In the marine sector CargoX has been an early mover. In April it demonstrated its smart bill of lading to live audiences at industry events in Paris and Slovenia. This is built around an exchange protocol to handle the transfer of ownership of bills of lading and a decentralized application that allows licensed users to issue smart contracts – computer programmes that run on the blockchain with source code that is universally readable.
These smart contracts define all the types of data that are stored in the bill of lading as well as rules for the change of ownership. All such changes go to the blockchain for evaluation against the smart contract.
According to CargoX, this offers significant savings in time and cost. It takes a bill of lading five to 10 days to get to the final recipient. Printing costs for bills of lading amount to some US$2 billion, and firms spend about US$5 billion on couriers to move the documents.
Maersk estimates that blockchain can save US$300 per container in terms of labour and processing associated documents. The shipping line has formed a joint venture with IBM to blaze a trail in the adoption of blockchain technology in the industry. This is meant to be an open and neutral platform that can provide value to all parties. According to the pair, 24 companies have come on board and about 70 are in the pipeline.

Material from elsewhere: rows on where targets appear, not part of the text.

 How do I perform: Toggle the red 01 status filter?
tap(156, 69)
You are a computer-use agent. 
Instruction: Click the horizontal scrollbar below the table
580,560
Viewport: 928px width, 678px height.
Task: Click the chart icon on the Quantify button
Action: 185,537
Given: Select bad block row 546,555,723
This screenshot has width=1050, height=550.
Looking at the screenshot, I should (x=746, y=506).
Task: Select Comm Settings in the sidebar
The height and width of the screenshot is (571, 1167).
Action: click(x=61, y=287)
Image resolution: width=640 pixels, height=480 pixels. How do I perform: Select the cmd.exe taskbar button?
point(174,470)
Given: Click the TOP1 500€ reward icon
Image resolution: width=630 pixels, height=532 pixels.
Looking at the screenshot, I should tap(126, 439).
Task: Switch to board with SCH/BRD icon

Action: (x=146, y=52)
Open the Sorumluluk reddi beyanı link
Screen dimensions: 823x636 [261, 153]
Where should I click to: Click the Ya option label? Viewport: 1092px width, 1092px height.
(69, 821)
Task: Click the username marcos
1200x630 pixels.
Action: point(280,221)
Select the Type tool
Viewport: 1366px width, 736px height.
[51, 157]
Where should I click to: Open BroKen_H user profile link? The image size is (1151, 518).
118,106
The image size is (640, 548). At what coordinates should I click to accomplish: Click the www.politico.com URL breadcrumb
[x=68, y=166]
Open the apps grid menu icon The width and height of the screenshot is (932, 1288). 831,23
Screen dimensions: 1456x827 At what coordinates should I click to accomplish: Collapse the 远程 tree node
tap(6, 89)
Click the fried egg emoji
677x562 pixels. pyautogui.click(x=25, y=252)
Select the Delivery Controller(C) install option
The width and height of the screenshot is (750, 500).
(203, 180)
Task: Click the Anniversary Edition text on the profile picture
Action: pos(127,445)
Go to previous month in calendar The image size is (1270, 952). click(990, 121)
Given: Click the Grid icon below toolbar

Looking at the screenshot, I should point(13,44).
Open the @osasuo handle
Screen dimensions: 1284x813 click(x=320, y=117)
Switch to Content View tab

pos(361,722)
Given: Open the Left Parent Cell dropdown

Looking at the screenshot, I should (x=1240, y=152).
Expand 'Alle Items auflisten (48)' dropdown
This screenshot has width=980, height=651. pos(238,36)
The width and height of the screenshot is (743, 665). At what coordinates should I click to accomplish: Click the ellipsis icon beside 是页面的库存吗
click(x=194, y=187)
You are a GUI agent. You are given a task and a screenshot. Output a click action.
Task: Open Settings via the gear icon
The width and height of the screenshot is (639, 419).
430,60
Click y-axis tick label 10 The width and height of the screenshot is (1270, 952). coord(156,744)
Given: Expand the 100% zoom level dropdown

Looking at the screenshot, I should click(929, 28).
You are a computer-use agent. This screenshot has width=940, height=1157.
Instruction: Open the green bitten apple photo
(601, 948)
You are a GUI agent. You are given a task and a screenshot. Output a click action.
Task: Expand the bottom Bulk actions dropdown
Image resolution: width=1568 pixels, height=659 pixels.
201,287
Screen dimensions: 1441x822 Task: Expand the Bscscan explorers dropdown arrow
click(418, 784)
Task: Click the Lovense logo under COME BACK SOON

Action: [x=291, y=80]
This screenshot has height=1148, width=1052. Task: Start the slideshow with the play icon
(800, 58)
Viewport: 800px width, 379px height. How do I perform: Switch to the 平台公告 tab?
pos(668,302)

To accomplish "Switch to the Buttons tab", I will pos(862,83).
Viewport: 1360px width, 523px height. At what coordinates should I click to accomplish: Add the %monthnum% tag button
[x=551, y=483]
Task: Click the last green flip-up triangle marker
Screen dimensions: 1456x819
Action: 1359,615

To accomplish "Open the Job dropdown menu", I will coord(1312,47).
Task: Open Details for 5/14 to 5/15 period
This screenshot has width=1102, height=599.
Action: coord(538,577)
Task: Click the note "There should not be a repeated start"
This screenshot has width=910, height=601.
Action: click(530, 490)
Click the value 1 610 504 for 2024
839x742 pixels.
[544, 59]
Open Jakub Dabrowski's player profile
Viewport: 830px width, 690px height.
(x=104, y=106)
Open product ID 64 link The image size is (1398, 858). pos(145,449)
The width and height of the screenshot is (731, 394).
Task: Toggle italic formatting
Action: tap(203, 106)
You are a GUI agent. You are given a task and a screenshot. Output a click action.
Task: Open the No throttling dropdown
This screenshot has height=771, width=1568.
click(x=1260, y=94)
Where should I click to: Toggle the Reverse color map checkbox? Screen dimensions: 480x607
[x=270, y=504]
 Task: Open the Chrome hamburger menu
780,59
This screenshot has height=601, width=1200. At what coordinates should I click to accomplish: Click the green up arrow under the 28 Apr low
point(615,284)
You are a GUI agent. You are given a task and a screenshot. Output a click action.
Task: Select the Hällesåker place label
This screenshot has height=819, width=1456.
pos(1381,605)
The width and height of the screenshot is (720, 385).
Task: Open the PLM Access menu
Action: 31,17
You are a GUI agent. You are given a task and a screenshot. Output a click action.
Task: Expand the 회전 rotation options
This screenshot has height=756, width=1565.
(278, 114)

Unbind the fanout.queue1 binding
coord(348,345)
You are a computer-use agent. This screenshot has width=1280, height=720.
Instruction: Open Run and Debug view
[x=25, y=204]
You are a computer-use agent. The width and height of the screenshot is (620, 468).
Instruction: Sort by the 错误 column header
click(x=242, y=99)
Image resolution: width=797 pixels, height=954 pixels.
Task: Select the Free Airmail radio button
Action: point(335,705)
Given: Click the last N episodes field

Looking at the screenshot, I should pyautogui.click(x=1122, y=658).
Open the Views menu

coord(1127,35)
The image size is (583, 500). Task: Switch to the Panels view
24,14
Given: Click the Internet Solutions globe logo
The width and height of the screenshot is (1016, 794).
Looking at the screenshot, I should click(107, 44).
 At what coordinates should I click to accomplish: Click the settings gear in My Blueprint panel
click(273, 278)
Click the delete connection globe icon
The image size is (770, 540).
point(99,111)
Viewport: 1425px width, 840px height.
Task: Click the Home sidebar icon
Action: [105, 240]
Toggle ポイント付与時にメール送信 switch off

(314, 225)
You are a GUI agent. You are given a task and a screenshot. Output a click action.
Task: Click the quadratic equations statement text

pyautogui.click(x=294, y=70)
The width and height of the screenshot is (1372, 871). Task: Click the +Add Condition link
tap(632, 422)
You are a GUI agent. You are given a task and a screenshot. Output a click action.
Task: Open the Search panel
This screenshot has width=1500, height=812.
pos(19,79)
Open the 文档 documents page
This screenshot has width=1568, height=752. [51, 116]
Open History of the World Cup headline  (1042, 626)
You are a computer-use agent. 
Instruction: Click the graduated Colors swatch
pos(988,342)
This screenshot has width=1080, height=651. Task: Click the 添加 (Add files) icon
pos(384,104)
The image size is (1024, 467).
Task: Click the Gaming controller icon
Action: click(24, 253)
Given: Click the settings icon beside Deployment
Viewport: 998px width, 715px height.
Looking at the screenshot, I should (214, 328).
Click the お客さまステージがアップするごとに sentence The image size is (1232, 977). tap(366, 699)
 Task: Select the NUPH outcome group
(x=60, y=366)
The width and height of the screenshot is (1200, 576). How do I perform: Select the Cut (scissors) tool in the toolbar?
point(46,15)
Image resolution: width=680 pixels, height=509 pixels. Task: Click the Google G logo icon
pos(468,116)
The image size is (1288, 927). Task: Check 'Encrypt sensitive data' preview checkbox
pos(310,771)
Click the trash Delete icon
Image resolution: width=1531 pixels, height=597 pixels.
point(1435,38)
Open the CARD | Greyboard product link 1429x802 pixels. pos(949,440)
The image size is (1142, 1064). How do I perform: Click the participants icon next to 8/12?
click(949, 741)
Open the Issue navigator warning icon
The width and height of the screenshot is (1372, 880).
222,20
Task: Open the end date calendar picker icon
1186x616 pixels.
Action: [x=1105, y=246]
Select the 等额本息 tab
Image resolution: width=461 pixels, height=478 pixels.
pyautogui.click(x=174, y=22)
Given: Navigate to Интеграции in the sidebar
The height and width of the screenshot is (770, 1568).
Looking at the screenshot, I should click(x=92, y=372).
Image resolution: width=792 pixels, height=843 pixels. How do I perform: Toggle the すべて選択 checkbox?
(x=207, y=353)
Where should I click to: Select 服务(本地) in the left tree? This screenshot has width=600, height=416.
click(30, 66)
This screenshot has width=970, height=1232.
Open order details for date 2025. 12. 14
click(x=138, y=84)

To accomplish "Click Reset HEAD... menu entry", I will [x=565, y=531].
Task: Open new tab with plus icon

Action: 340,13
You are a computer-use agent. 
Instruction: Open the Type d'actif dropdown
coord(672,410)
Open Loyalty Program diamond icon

The Maersk-IBM venture is concentrating in the initial phase on visibility and documentation. For many, tracking is a starting point. In a joint undertaking with Accenture, DHL has developed a working prototype for tracking pharmaceuticals from origin to consumer. The pair also issued a joint study that concludes that the use of blockchain can help companies attain significantly higher safety standards at lower cost. They see a slew of applications in the supply chain, from asset management and improved transparency to the automation of commercial processes with smart contracts.
“We believe logistics is an area where the new technology will have a truly profound impact,” said Matthias Heutger, senior vice president, DHL Customer Solutions & Innovation. “Implementing productive solutions, however, will require further technological development and, critically, collaboration between all stakeholders.”
FedEx boss Fred Smith has characterized blockchain as the next frontier in logistics. According to International Data Corporation, global spending on blockchain will climb to US$2.1 billion this year, more than double the amount spent last year. In 2021 it is expected to reach US$9.7 billion.
Many forwarders and shippers remain hesitant, though, which is partly due to confusion over the nature of blockchain and cryptocurrencies, with which it has been associated.
CargoX has released a cryptocurrency for access to its system, but this is a non-issue for users, according to CEO Stefan Kukman. “Our customers never deal with cryptocurrency and need no knowledge about it, as our graphical user interface completely shields them from the underlying specifics,” he said.